A solid door of mass 25.40 kg is 2.31 m high, 1.48 m wide, and 2.58 cm thick. What is the moment of inertia of the door about the axis through its hinges?

Homework Equations

I=(1/12)m(a^2 + b^2) + mr^2

(parallel axis theorem)

The Attempt at a Solution

I initially used the door height and width as a and b (I'm sure this is right) and used the door thickness as the distance between axis. On further thought it's obvious that my distance between the axis (r) is not the door thickness. I guess my confusion comes from knowing what to use in that area of the eq'n.

 

[kuruman]

The relevant equation that you have put down is for a door of mass m but infinitely thin, i.e. two-dimensional.

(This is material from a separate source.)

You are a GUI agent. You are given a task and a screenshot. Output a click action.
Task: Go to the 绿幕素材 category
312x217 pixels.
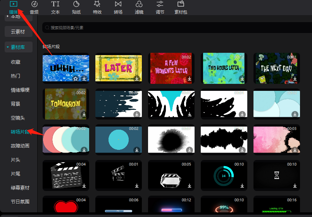(x=20, y=188)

How do you think you should modify the equation if the door has finite thickness, i.e. is three-dimensional?

 

[howsockgothap]

The only solution I can determine to that is using several different equations for moment of inertia with height/width, width/thickness and thickness/height in the place of a and b. However I don't understand how I can then utilize those different equations with the parallel axis theorem.

 

[kuruman]

Can you find an expression for the moment of inertia of a three-dimensional about an axis that goes through the CM and is parallel to the long (vertical) axis and perpendicular to the other two axes? If yes, then you can use the parallel axes theorem to find the moment of inertia about the hinge.

 

[howsockgothap]

aaahhhh... 1/3(m)a^2

embarrassingly simple, in hindsight. Thanks.

 

[kuruman]

Not quite. That would be the case if the door had no thickness. What is the moment of inertia of a rectangle of length a=1.48 m and width b=2.48 cm about its end? That's what you want.